It’s March 1, 2023, and here’s the rundown:
Layoffs: The result of corporate peer pressure?
“This country is hard on people.”
Numbers and links
Layoffs: The result of corporate peer pressure?
Are tech companies laying people off because everybody else is doing it?
Image: Statista
You’ve seen the headlines: Tech companies are laying everybody off. After a decade+ of unfettered growth, fueled by low interest rates, competition-gobbling monopolistic behavior, and the ability to suck up personal data, repackage it, and sell it thanks to a lack of any sort of cohesive consumer protection laws, companies like Meta, Amazon, and Alphabet are feeling the need to cut costs.

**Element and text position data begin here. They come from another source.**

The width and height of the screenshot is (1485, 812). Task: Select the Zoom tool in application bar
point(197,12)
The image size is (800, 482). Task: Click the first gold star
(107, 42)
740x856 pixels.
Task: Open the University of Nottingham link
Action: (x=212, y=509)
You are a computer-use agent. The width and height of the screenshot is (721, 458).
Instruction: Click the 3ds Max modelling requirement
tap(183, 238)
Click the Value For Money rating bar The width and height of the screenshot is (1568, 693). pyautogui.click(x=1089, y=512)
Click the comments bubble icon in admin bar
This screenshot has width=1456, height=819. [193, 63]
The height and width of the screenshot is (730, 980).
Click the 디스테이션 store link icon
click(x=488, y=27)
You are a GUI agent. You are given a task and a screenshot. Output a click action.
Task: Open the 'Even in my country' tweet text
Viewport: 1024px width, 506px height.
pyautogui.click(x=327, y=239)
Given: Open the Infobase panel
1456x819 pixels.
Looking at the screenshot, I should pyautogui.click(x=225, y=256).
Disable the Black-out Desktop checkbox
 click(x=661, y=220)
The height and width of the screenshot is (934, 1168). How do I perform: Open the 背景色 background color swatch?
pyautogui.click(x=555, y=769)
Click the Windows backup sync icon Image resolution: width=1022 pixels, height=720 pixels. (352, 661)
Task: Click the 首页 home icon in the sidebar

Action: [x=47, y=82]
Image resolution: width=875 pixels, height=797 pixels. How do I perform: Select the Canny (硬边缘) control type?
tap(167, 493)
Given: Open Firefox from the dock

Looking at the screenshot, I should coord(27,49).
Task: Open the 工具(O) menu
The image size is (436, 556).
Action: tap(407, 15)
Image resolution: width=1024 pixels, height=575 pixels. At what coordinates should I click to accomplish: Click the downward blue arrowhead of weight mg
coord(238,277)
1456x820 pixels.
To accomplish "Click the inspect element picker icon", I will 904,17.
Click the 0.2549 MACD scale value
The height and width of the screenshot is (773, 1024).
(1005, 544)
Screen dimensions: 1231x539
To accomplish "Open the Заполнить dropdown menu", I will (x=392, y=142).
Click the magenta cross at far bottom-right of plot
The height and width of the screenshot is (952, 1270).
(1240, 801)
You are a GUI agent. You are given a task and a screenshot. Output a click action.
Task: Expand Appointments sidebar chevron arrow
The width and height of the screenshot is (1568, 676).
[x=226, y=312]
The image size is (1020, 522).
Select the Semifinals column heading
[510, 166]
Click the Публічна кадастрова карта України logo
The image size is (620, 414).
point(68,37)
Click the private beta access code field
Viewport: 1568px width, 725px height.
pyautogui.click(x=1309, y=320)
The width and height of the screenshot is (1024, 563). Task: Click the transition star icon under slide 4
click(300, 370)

The billions upon billions simply weren’t enough, you see, and now it’s time to cut costs and fire thousands of people. Of course, this happens all the time. Often, companies do it when the economic situation is getting tough, too. That doesn’t quite explain the layoffs occurring in the tech sector in recent months, however, as the economy has been pretty okay, despite many beliefs to the contrary.
What we’re probably witnessing is a come-down from the cocaine high of the pandemic, when everybody was sick and depressed and Googling old classmates and eating and alone and buying stuff and…well, you all know what it was like. But now, we’re going through a re-adjustment period of sorts.
As for all those layoffs? They are mostly confined to the sector for now, which is why we’re still seeing really strong jobs numbers. So, what is happening at tech companies, then? Here’s an interesting take from Jeffrey Pfeffer, the Thomas D. Dee II Professor of Organizational Behavior at the Stanford Graduate School of Business, in an interview with “Business Insider”:
“A lot of companies were hiring during the pandemic, so everybody decided to hire. Now, companies are laying off, and everybody decided to follow each other and lay people off. A lot of this is just imitation….
A lot of companies doing layoffs cite the economic downturn, but many of them aren't going to run out of money if they avoid layoffs. This is a choice.
When people no longer have jobs, their purchasing power and purchasing activity goes down. So these layoffs help create the very economic downturn that they're supposedly protecting against.
The companies also try to justify the layoffs by saying there's been a drop in demand, but you could argue that one of the reasons for that is that all this talk about layoffs has scared everybody. That means fewer companies want to advertise, for example, which affects companies like Meta and Google. So it becomes a self-fulfilling prophecy.”
Essentially, layoff fever in the tech sector is a sort of contagion — one company sees it happening, gets freaked out, so it follows suit, and so on. What remains to be seen is whether the contagion breaks out of the tech sector, which it very well might. This is the weird psychological element at play in our economy: It, in large part, is dictated by sentiment.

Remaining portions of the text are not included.